The album received favorable reviews from music critics. The Washington Post explained that the album was "widely panned" upon its release, though notably it was defended by Glenn Gould. AllMusic gave the album a retrospective rating of 3 out of 5 stars, describing it as one of Streisand's "more esoteric projects" and a surprise to her fans. The Independent said that when the album was first released, it was a "rare and risky gambit". The Second Disk explained that the singer's "clarion voice and dramatic interpretive skills" ensured the album's timelessness. The New York Times said that the album was a "rare instance of [Streisand] being too deferential to the originals". The Baltimore Sun deemed it her "most daring album". The Tuscaloosa News compared Streisand's underwhelming performance of classical music to that of Florence Foster Jenkins. The Daily Gazette described it as an "ill-fated...proto-crossover album". Philippine Daily Inquirer said it was an "esoteric but laudable project", and one of the moments Streisand challenged herself with musical risks in her youth. The Village Voice compared its "hideous...camp" to that of Jane Olivor's performance of Donovan's Lalena. Beaver County Times deemed it a "pleasant surprise". Sarasota Herald Times said the album saw her "belting out arias". A Singer's Notebook thought Streisand's vocals sounded "repressed". Scotland on Sunday, in an article about the inappropriateness and limitations of many crossover albums, described Streisand's effort as a " decidedly dangerous liaison".

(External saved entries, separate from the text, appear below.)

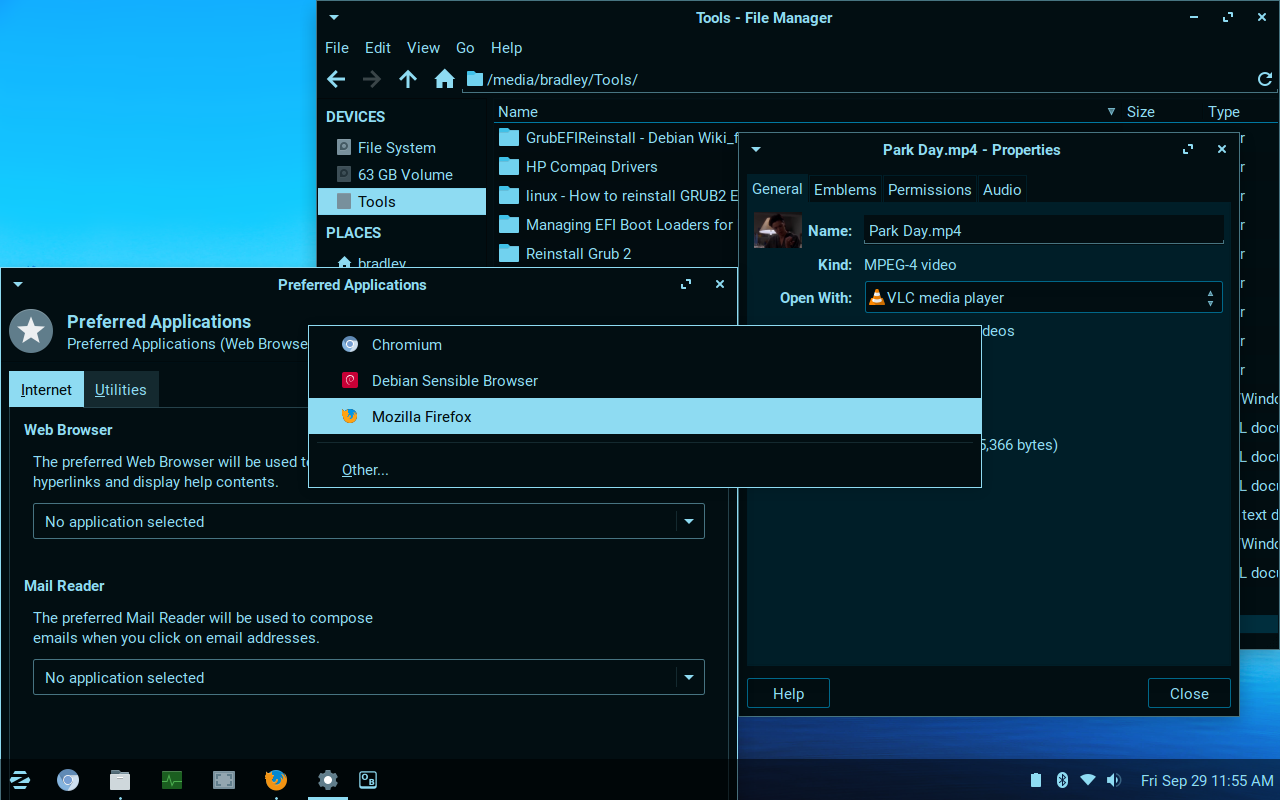Open the system monitor taskbar icon
Screen dimensions: 1280x800
pyautogui.click(x=172, y=780)
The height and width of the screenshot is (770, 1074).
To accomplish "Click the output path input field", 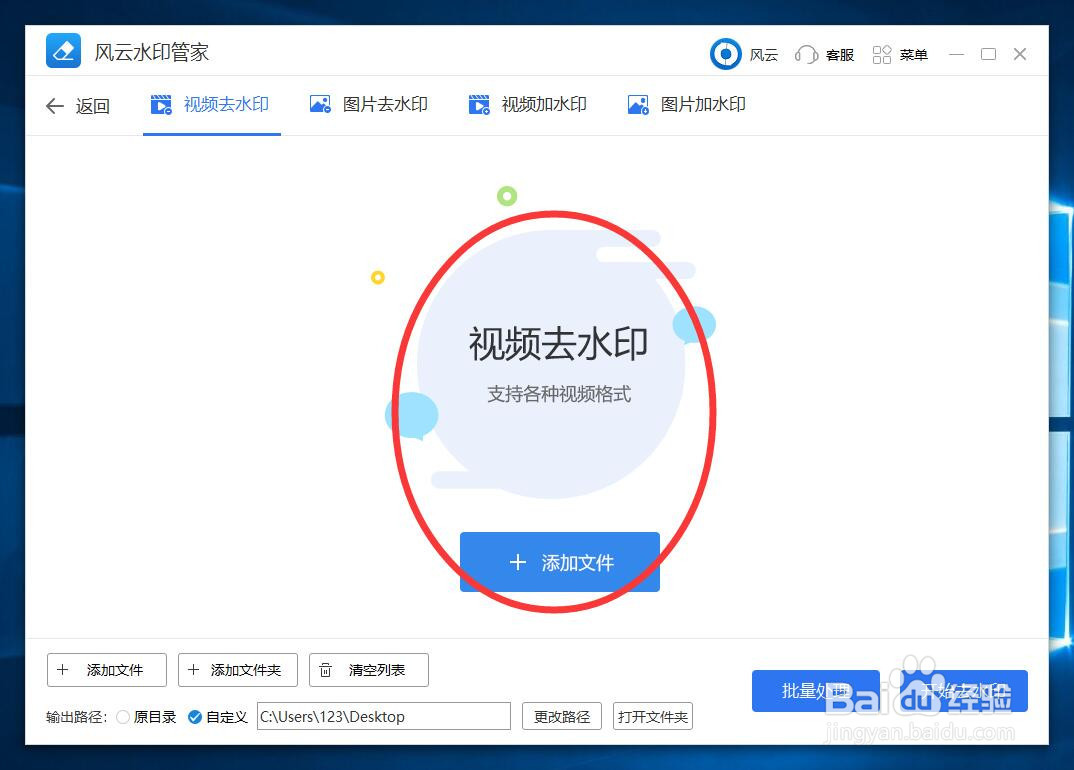I will click(383, 716).
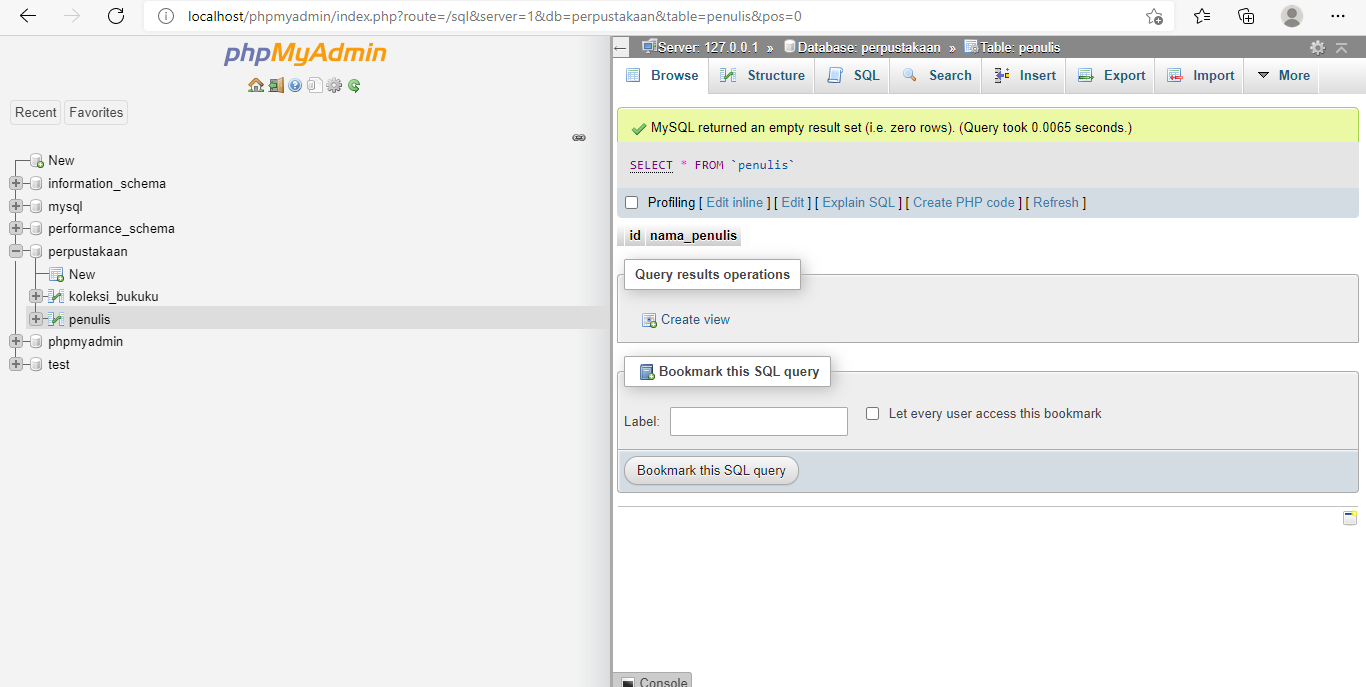Click the Refresh link
1366x687 pixels.
1056,202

Classical pianist Glenn Gould wrote: "For me, the Streisand voice is one of the natural wonders of the age, an instrument of infinite diversity and timbral resource...Nothing in this album is insensitive or unmusical".

Professional ratings
Review scores
| Source | Rating |
| AllMusic | Star |
| The Independent | Star |
| Rolling Stone | Mixed |

== Track listing==
1. "Beau Soir" (Claude Debussy) – 2:42
2. "Brezairola - Berceuse" from 'Songs of the Auvergne (Joseph Canteloube) – 3:47
3. "Verschwiegene Liebe" (Hugo Wolf) – 2:57
4. "Pavane (Vocalise)" (Gabriel Fauré) – 5:29
5. "Après un rêve" (Gabriel Fauré) – 3:24
6. "In trutina" from 'Carmina Burana (Carl Orff) – 2:11
7. "Lascia ch'io pianga" from 'Rinaldo (George Frideric Handel) – 3:37
8. "Mondnacht" (Robert Schumann) – 3:56
9. "Dank sei Dir, Herr" (Unconfirmed composer; Handel or Siegfried Ochs) – 3:42
10. "I Loved You" (Claus Ogerman) – 2:18

2013 Remaster Bonus Tracks
1. - "An Sylvia, D.891" (Franz Schubert) – 2:50
2. "Auf dem Wasser zu singen, D.774" (Franz Schubert) – 3:14

==Charts==
===Weekly charts===

| Chart (1976) | Peak position |
|---|---|
| Canadian Albums (RPM) | 87 |
| US Billboard 200 | 46 |

==Certifications==

| Region | Certification | Certified units/sales |
| United States (RIAA) | Gold | 500,000^{^} |
^{^} Shipments figures based on certification alone.